Q&A: Steve Harley
The Cockney Rebel frontman on revisiting his Best Years, pointing fingers and his troublesome motormouth.
Now 64 years old, Steve Harley co-founded Cockney Rebel in London in 1972 when he was 21. After the original line-up ran aground two years later, the singer took control of the band until a split in ’77. A Harley-led version has existed since 1988, and next month he and the band’s original drummer Stuart Elliott reunite for a lengthy UK tour with two former members – guitarist Jim Cregan and keyboard player Duncan Mackay – to celebrate the 40th anniversary of the album they made together, The Best Years Of Our Lives.
You recently said your new single, Ordinary People, is “a potential Radio 2 playlister… if only”. That doesn’t sound very confident.

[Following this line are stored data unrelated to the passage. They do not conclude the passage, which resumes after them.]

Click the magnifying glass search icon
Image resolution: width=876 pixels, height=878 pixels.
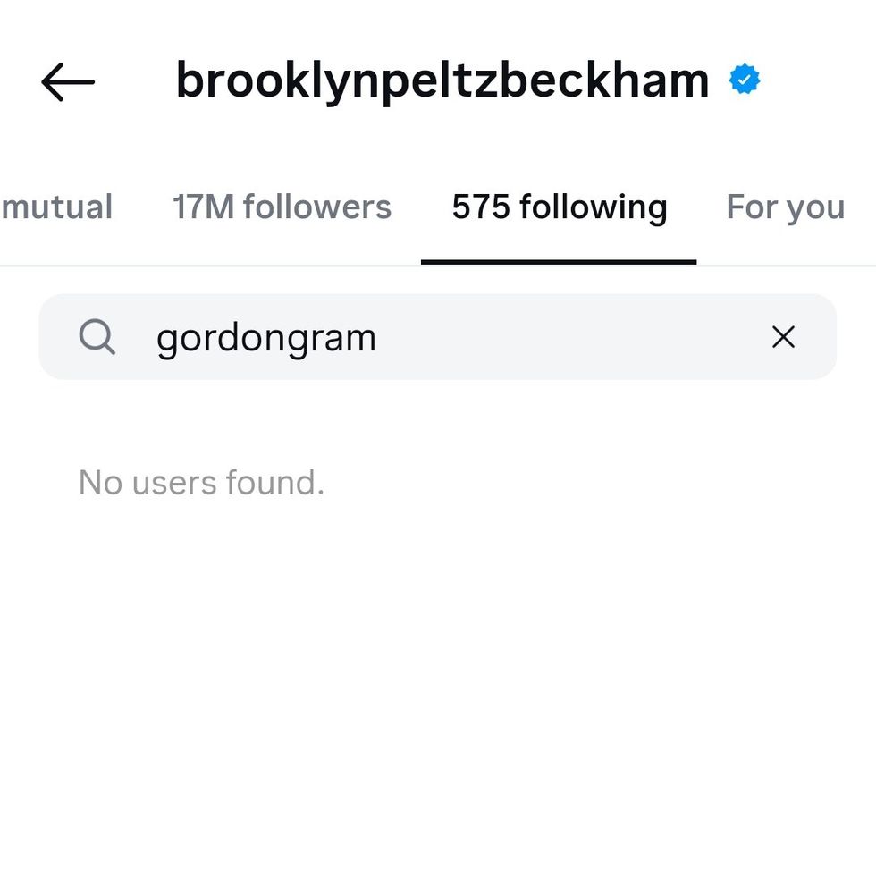[97, 337]
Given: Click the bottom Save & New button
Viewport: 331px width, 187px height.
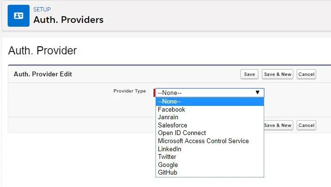Looking at the screenshot, I should tap(279, 125).
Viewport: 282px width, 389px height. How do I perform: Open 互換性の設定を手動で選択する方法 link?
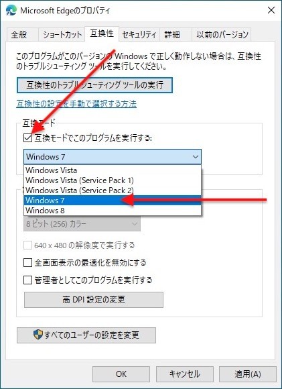tap(76, 104)
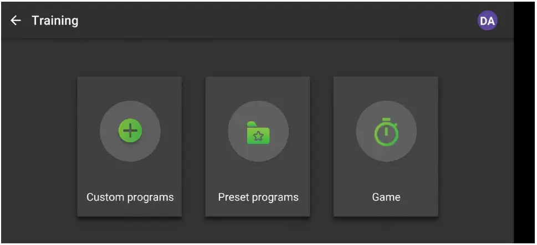537x245 pixels.
Task: Open the DA profile avatar
Action: point(487,21)
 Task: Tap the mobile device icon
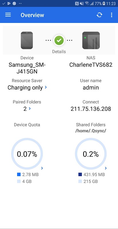(x=27, y=40)
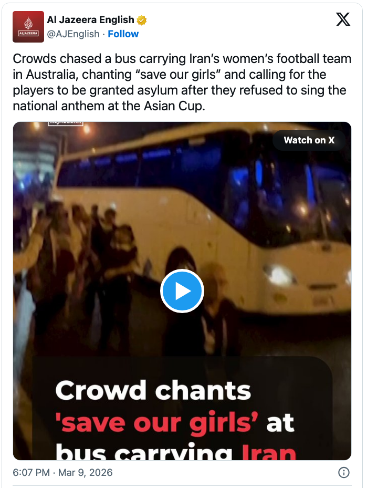Click the red 'save our girls' caption text
Screen dimensions: 367x488
tap(157, 423)
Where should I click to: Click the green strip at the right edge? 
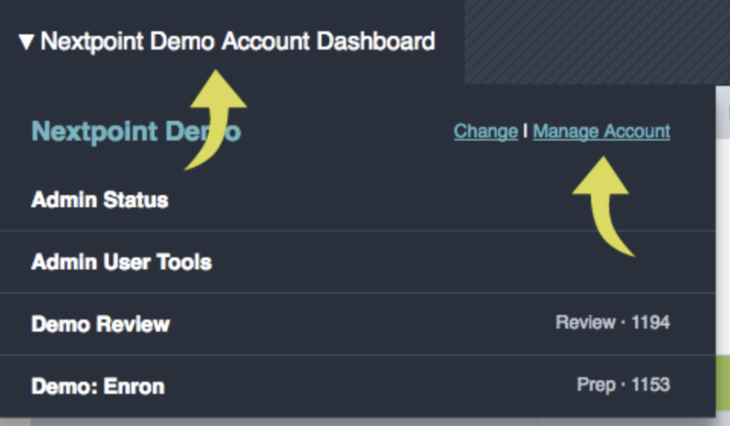tap(723, 387)
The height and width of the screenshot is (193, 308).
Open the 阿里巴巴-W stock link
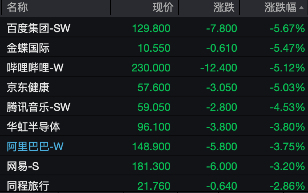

The new single from Cliff [Richard] is on the A-list, and they play David Gilmour, but it’s tough. I’d love it if Radio 2 played my single – half the world and its grandmother thinks I only wrote one song [laughs]. If it had the right name stuck to it I think they would play it.
What’s the song about?
It’s a cri de coeur – I’m speaking for the little man, as it were. It’s not John Lennon, but as I get older I’m not ashamed to wear my heart on my sleeve.
Will you be making a new album?
Yeah. Not too many people are holding their breath waiting for it, but I’ve got four other tracks, and lots of lyrics. At the end of the day, what am I if not a writer? It’s what I am.
Rod Stewart certainly approves of your compositional skills, having reworked A Friend For Life, a song you wrote with Jim Cregan, for his new album Another Country.
Was I happy with that? Just a bit! Rod really nails it in his old soul voice. Good old Rod.
On this tour you’re revisiting The Best Years Of Our Lives by performing the album in its entirety in its 40th anniversary year.
Plus all of the B-sides, yeah. Our singles always had original tracks.
That album was recorded at a troubled time, after all of the band except drummer Stuart Elliott quit. How does it feel, looking back?
Well, Cregan’s mad [laughs]. What can I say? C’mon, it was the seventies and all of us were single. They were hedonistic times: cognac and drugs, up all night smoking. But that’s not me any more. I’ve got to sing the following day.